## PAGE EXCERPT
┄┄┄┄┄┄┄┄┄┄

January 16, 2012 Hardware, Site News — Phillip

You probably didn’t know that we here at iFixit have a knack for magic. Today, you’ll bear witness to that fact. We’re going to share one of our greatest feats of magical genius with you. Drum roll, please… Behold! Levitating magnets! (ooh, ahh.)

Hovering magnets!

What, not impressed? What’s not impressive about magnets repelling each other? Well, if that doesn’t impress you, check this out.

Hovering magnet, upside down?

Ta-Da! That’s right: those magnets are hovering, yet not completely separating; now that’s impressive! But how’s this possible, you may ask? Shouldn’t the magnets either stick together or completely repel each other?

This isn’t an optical illusion (or Photoshop magic), but science! The pictured magnets are not the ordinary kind you’d get at the local hardware store, but correlated magnets developed by Correlated Magnetics Research, or CMR. But before we delve into the details surrounding correlated magnets, let’s revisit how good old-fashioned magnets work.

A quick lesson in magnet basics: there are two sides to a typical magnet, a “North” pole and a “South” pole. Putting opposite poles together will cause an attraction force (akin to Paula Abdul and a tomcat). Putting same poles together will cause a repulsive force. And proximity affects the strength of these forces—the general rule is that the closer the magnets are, the stronger the forces. These forces can sometimes be so strong that it is impossible for the average person to cause contact between same poles, or separate opposite poles. And the vast majority of magnets out there have one North and one South pole.

A correlated magnet has the unique characteristic of having alternating North and South poles on one side, resulting in simultaneous attract and repel forces. The poles can be built such that we achieve our “magic” above, where there is enough repulsive force to prevent contact—but still enough attractive force to keep the magnets close. Check out how different they can appear from standard magnets when viewed on magnetic viewing film:

Standard (left) and correlated (right) magnets. The light green lines are pole boundaries.

Levitation isn’t the only thing these magnets are good for, however. CMR provided us with several different kinds of correlated magnets, each with unique pole designs that gives them varying attractive and repulsive properties. For example, some magnets were designed so that when two red dots on the handles were aligned, a great amount of force was required to separate them. But when we twisted the magnets and misaligned the red dots, the magnets were much easier to separate.

The attraction force between the two magnets is several magnitudes higher when the red dots are lined up.

┄┄┄┄┄┄┄┄┄┄

## THE DATA
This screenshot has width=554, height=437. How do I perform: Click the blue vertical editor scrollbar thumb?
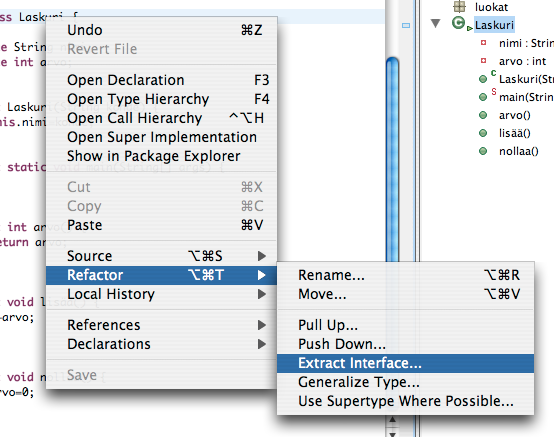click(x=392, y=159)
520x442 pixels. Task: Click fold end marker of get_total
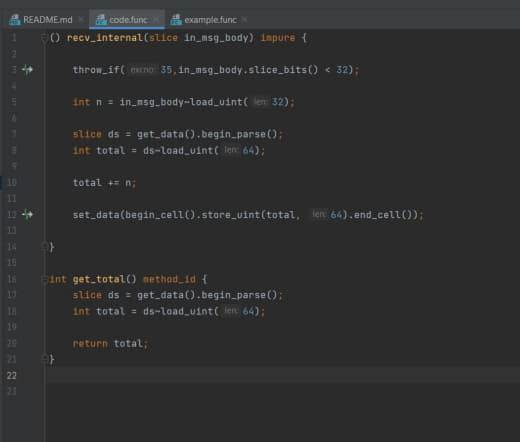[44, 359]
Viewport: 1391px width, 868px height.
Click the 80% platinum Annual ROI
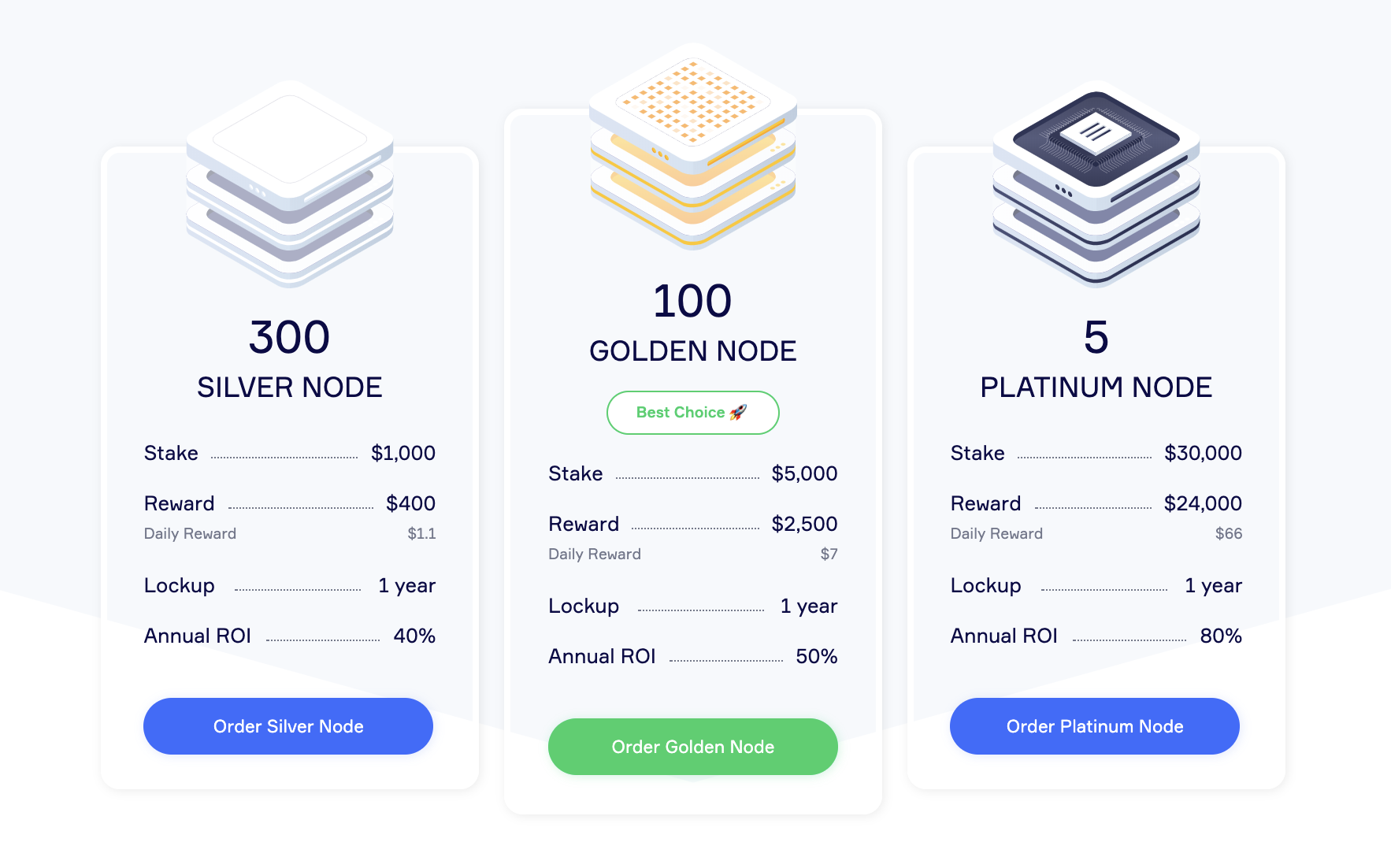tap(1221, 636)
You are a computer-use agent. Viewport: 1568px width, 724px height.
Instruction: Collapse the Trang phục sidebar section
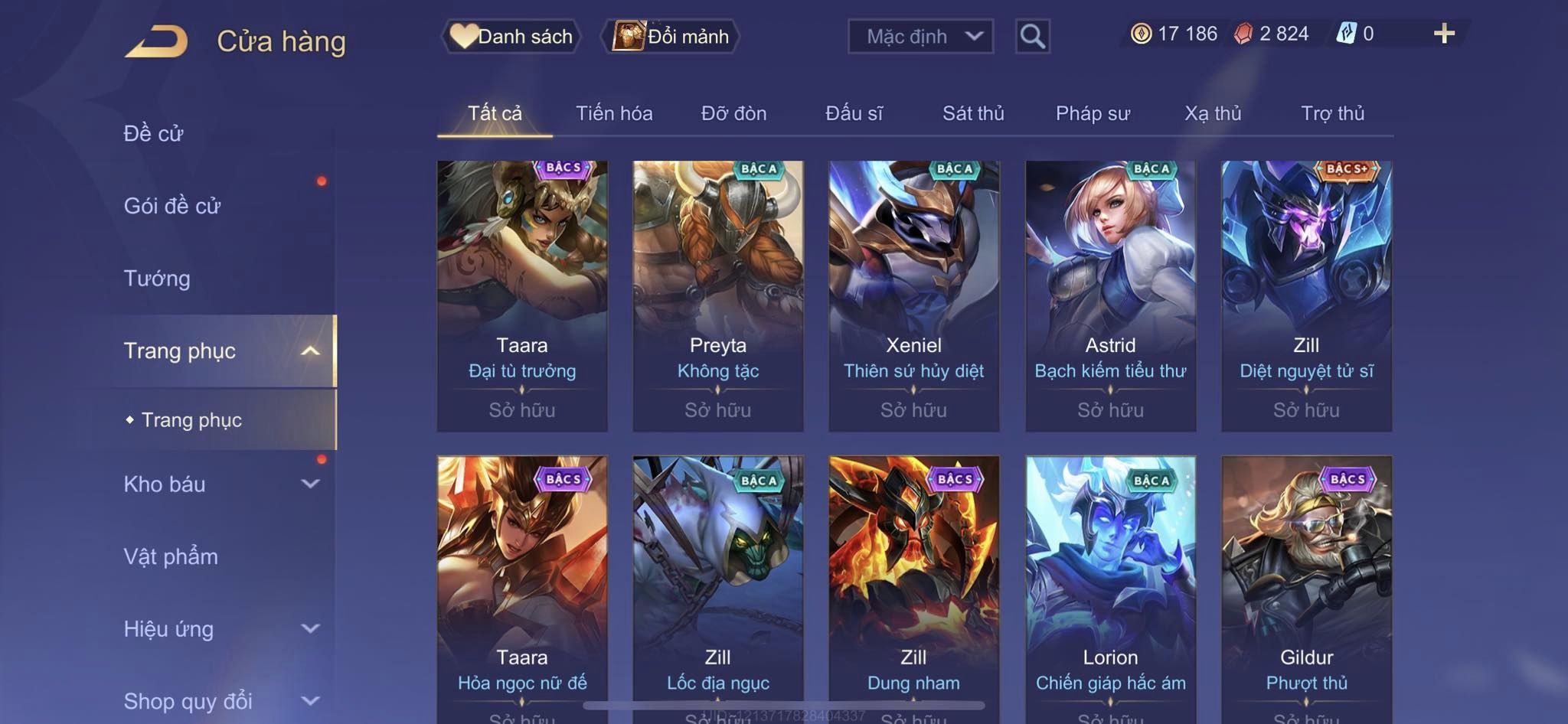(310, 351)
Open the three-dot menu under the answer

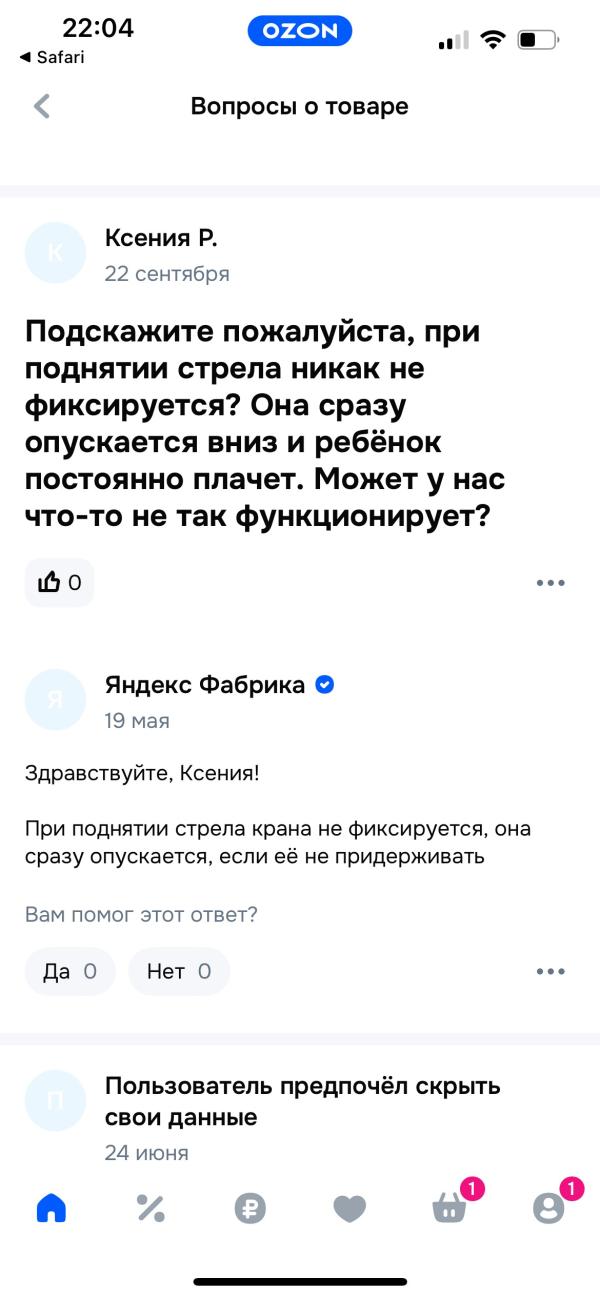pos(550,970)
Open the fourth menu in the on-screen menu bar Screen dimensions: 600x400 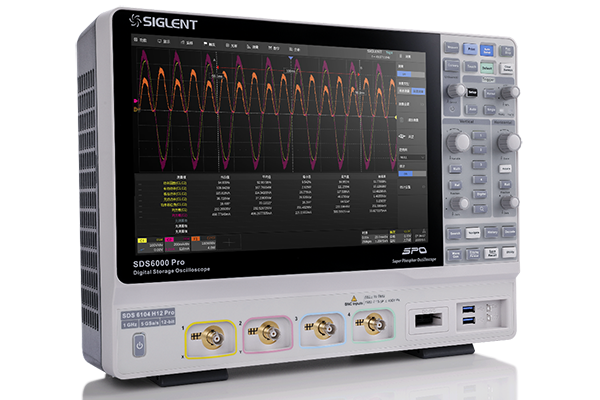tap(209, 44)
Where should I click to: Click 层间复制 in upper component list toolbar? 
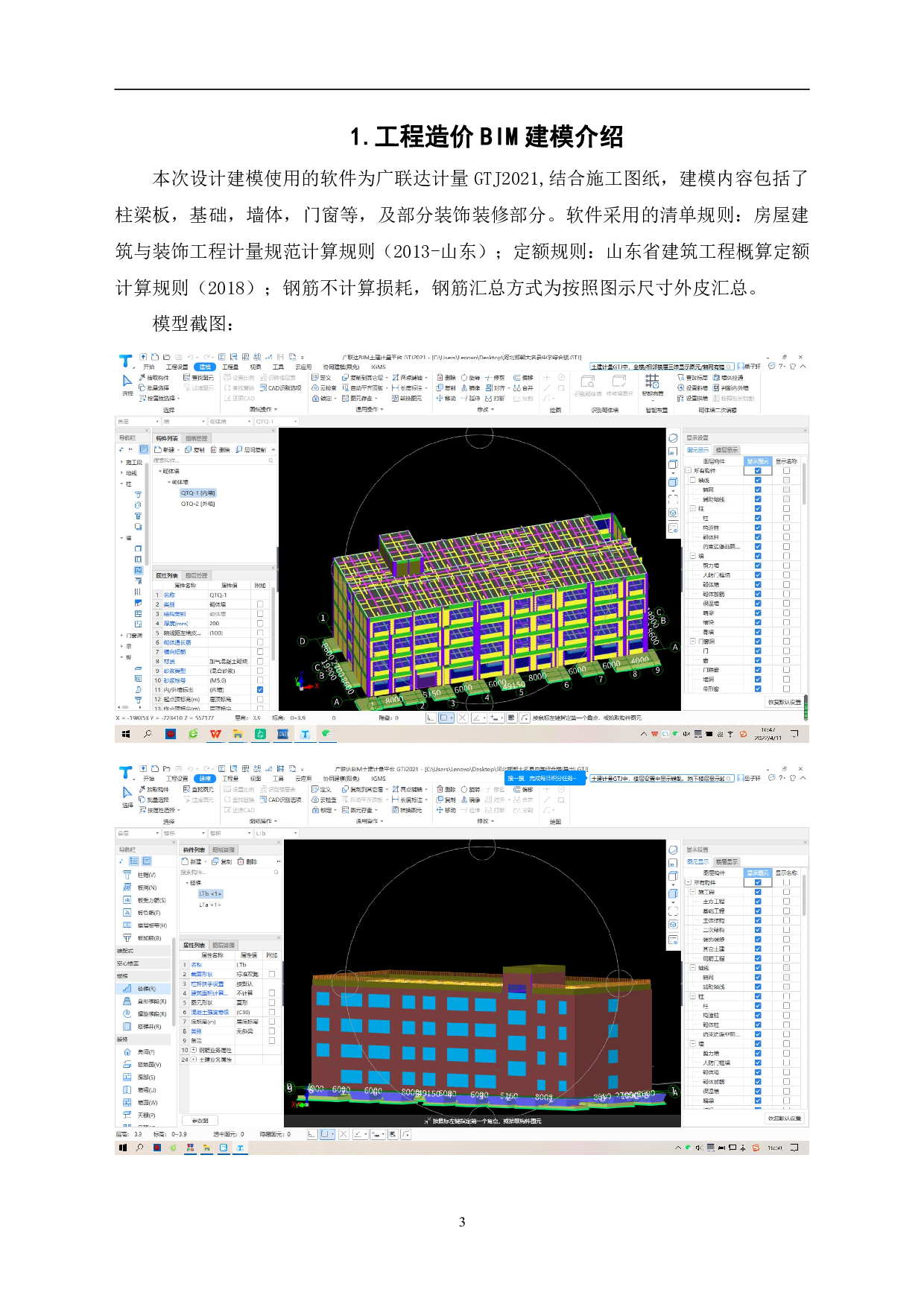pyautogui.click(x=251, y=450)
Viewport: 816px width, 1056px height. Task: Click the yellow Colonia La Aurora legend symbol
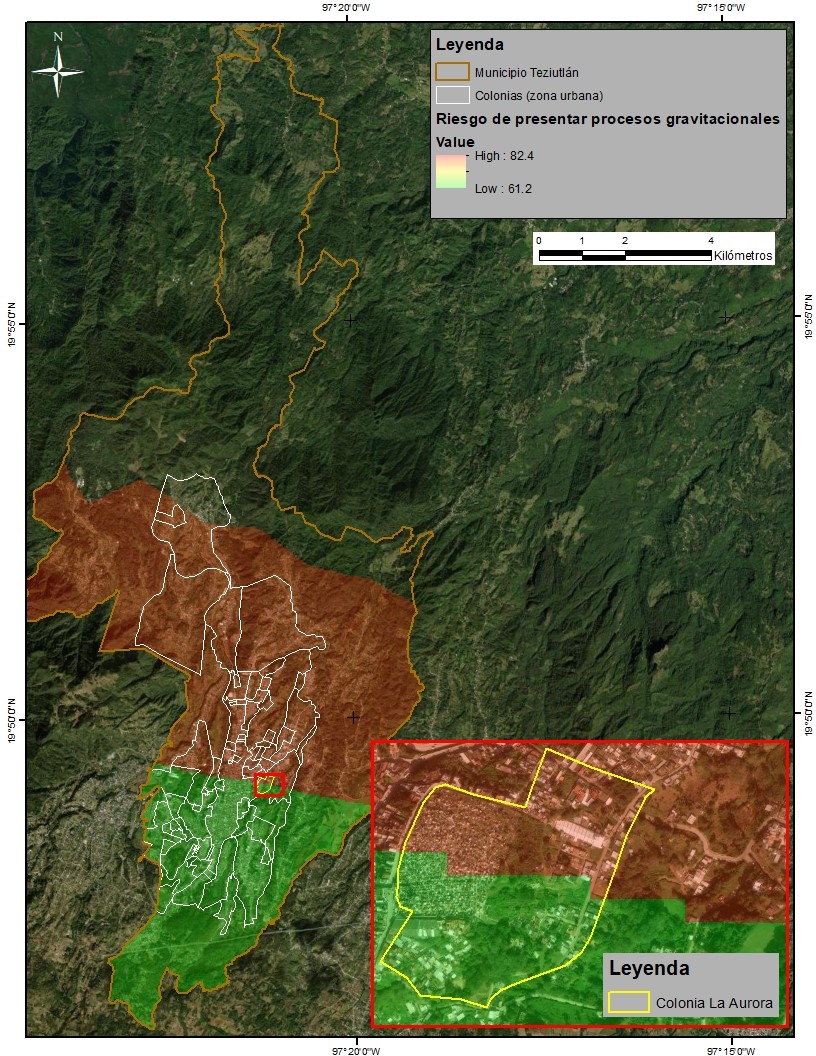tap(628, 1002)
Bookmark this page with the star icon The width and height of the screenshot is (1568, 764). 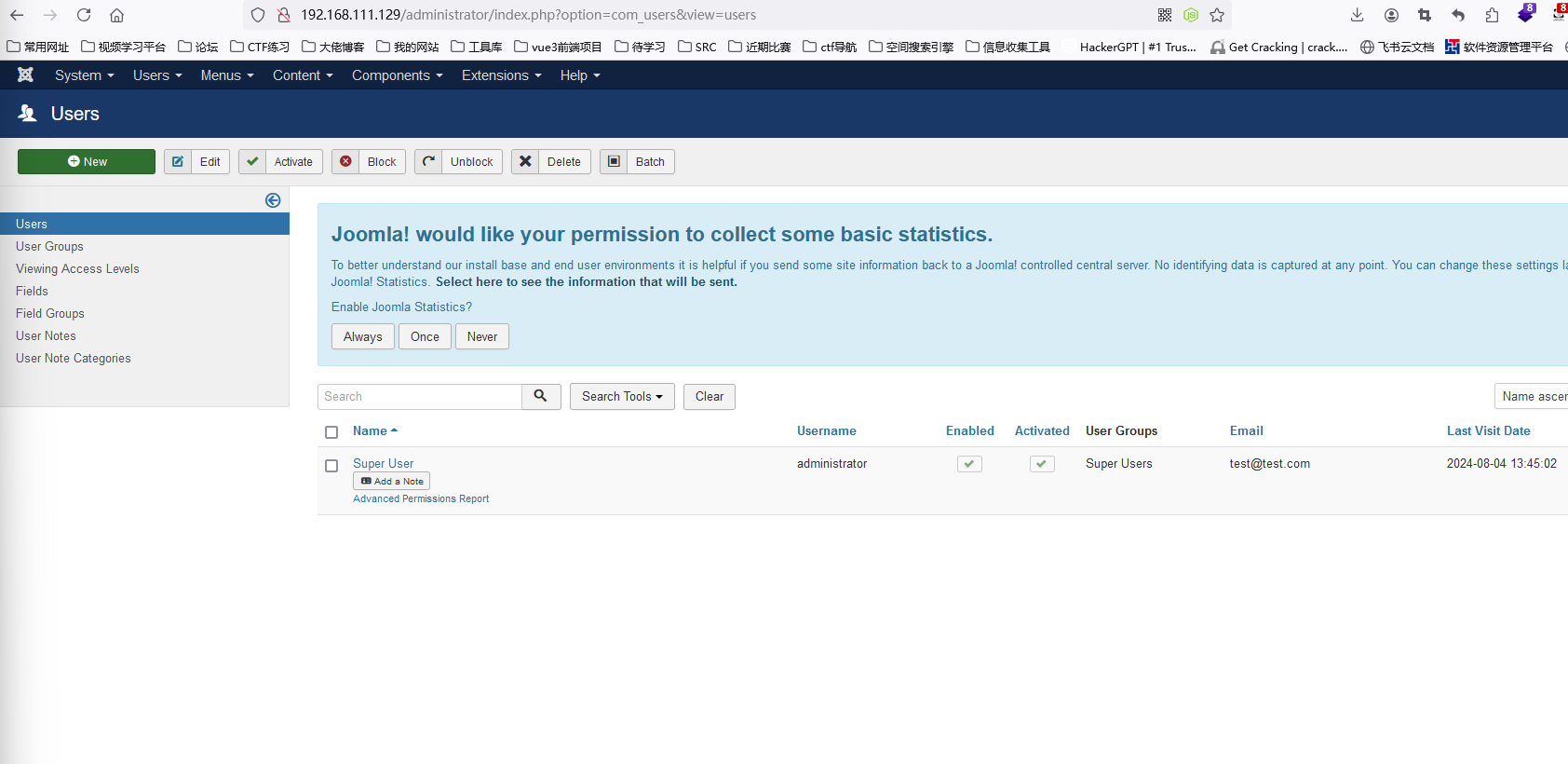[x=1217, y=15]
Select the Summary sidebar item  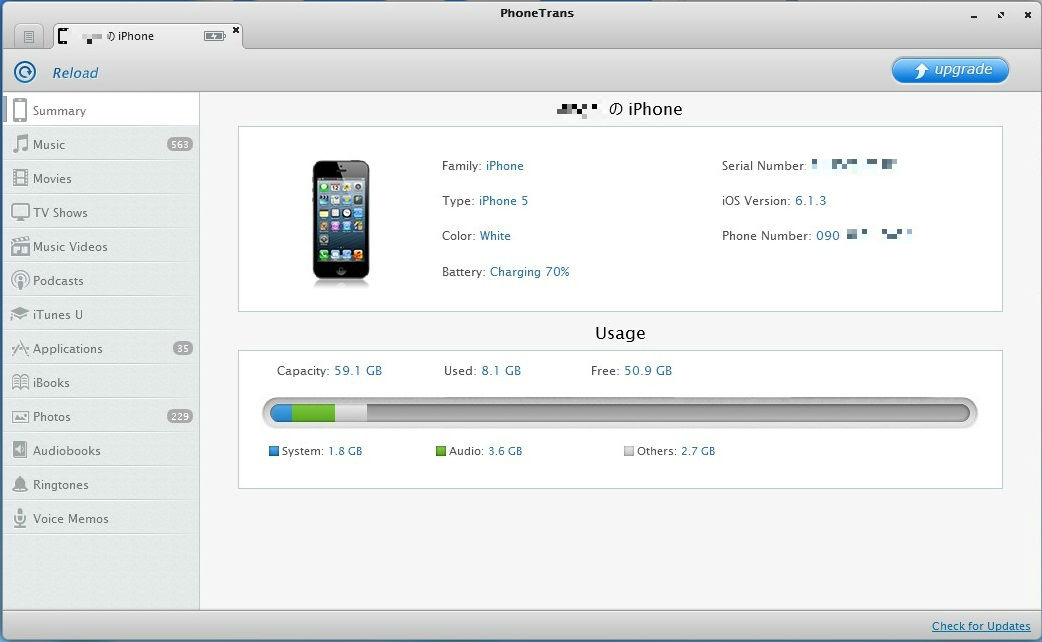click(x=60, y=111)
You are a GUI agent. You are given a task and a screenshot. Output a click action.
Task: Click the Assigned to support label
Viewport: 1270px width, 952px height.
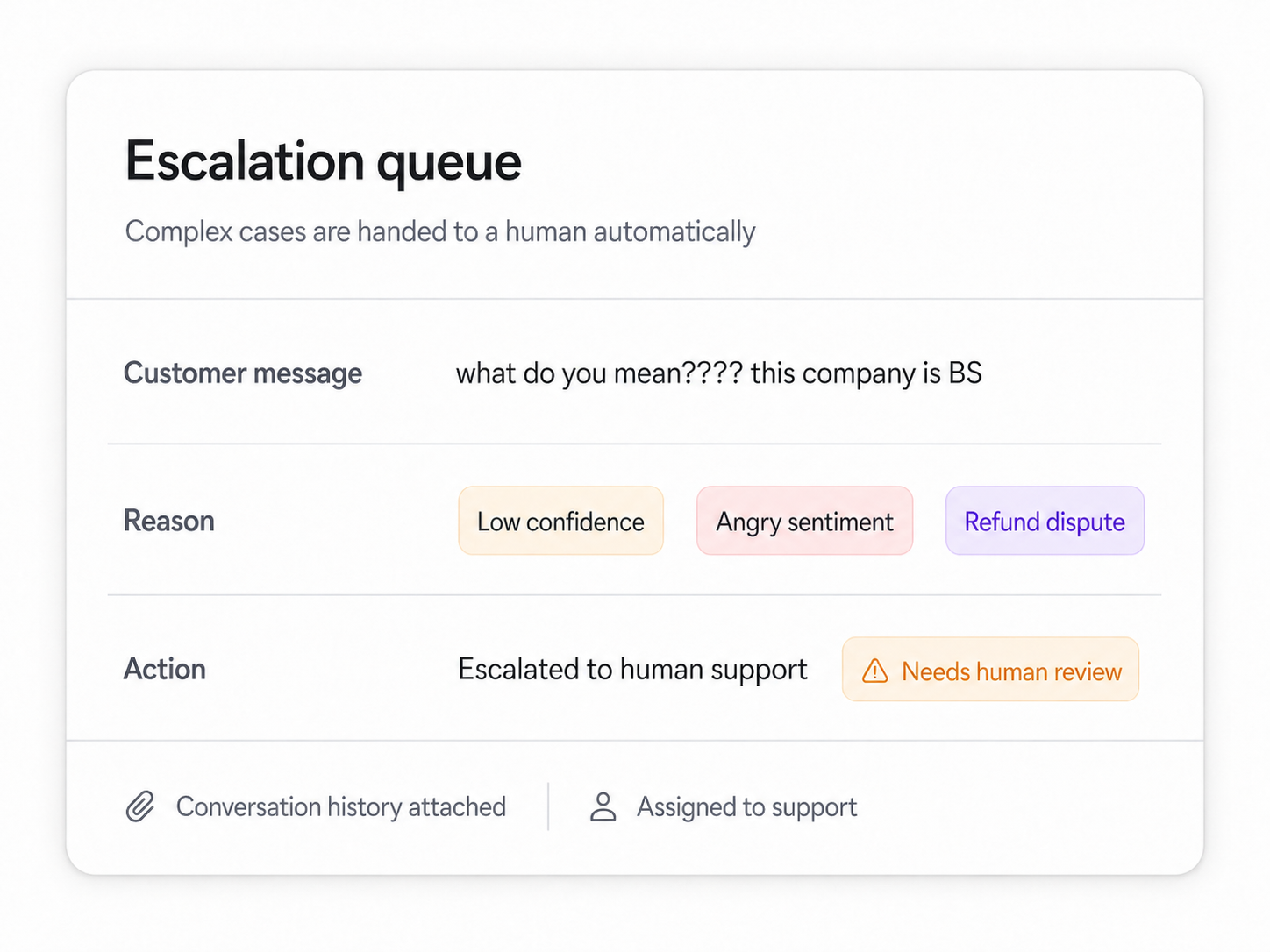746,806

┄┄┄┄┄┄┄┄┄┄

## EXERCISE GOAL
Print the part of the article on correlated magnets from "Standard (left) and" up to and including "easier to separate.". The records are separate material and unrelated to the article on correlated magnets.

## SOLUTION BELOW
Standard (left) and correlated (right) magnets. The light green lines are pole boundaries.

Levitation isn’t the only thing these magnets are good for, however. CMR provided us with several different kinds of correlated magnets, each with unique pole designs that gives them varying attractive and repulsive properties. For example, some magnets were designed so that when two red dots on the handles were aligned, a great amount of force was required to separate them. But when we twisted the magnets and misaligned the red dots, the magnets were much easier to separate.